If you’ve received mail in the later hours of the evening before, you’re not alone. USPS letter carriers often work overtime to complete their routes, ensuring that we all receive our mail and packages in the most timely manner possible. Of course, delivery times can vary due to a variety of factors. Some days you’ll get your mail earlier than expected; some days are the opposite. However, have you ever found yourself wondering just how late USPS delivers?
USPS Typically Stops Delivering No Later Than 5 pm Local Time
The fact that USPS is technically supposed to stop delivering at 5 pm may come as a surprise to you. Many Americans receive their mail well into the later hours of the evening. Even my local letter carrier sometimes drops off mail long after 6 pm. That said, these overtime hours may soon be a thing of the past for the Postal Service.

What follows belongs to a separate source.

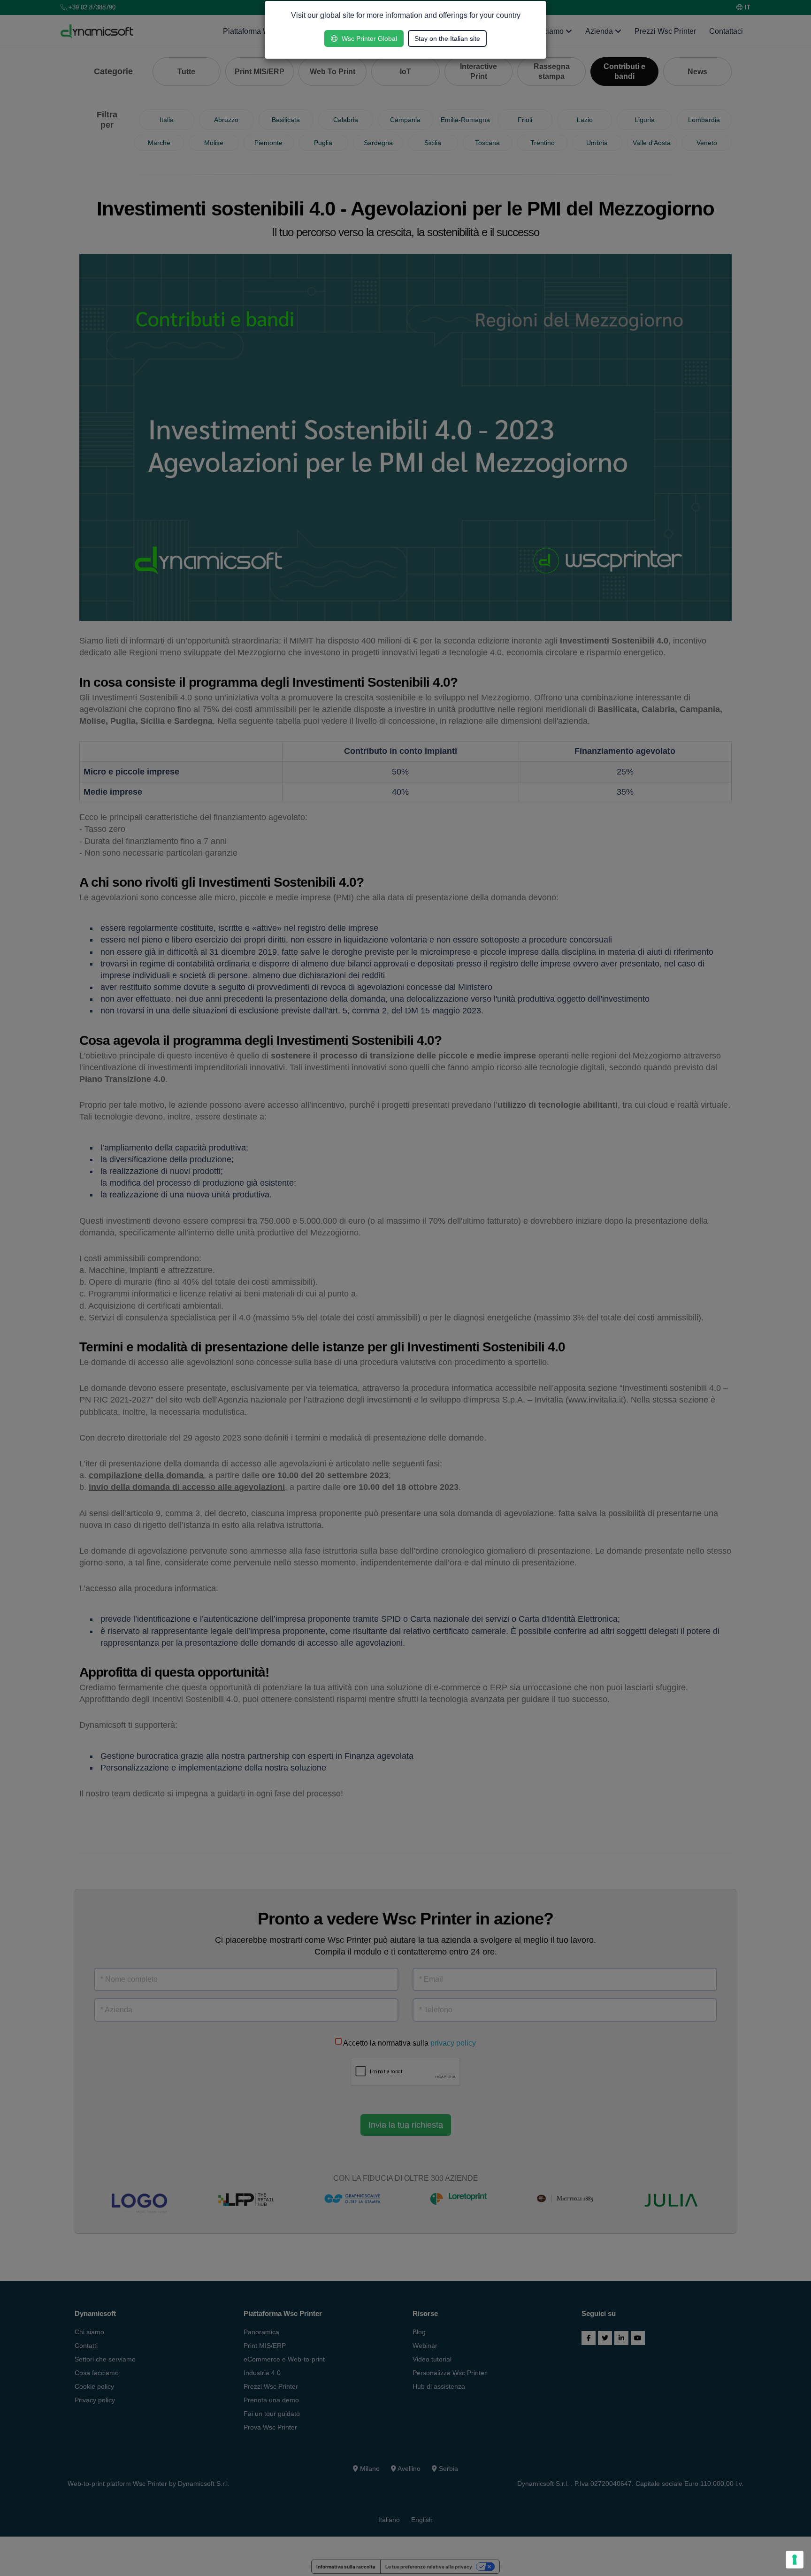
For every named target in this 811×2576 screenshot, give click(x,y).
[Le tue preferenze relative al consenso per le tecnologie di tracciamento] (794, 2559)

Louis DeJoy Has Attempted to Put a Stop to Overtime Delivery
USPS got a new Postmaster General in the beginning of 2020, a former shipping executive named Louis DeJoy. DeJoy promised to steer USPS back to financial health, and one way he aimed to do so was to eliminate unnecessary costs. As a result, he declared to put a stop to overtime hours, which would save USPS an estimated $200 million every year in overhead.
Since DeJoy’s order, a good amount of USPS letter carriers have still worked to deliver later than the 5 pm cutoff time. However, some regions in the country have experimented with adhering to the strict new overtime regulations. When letter carriers in these regions complete their routes at 5 pm, all the extra packages on their trucks then go back to the USPS facilities, which eventually creates a package pileup. These pileups, along with rising COVID-19 cases and historic shipping volumes, has arguably contributed to the worst backlog in USPS history.
In fact, because of this backlog, millions of gift packages arrived later than Christmas during the 2020 holiday season.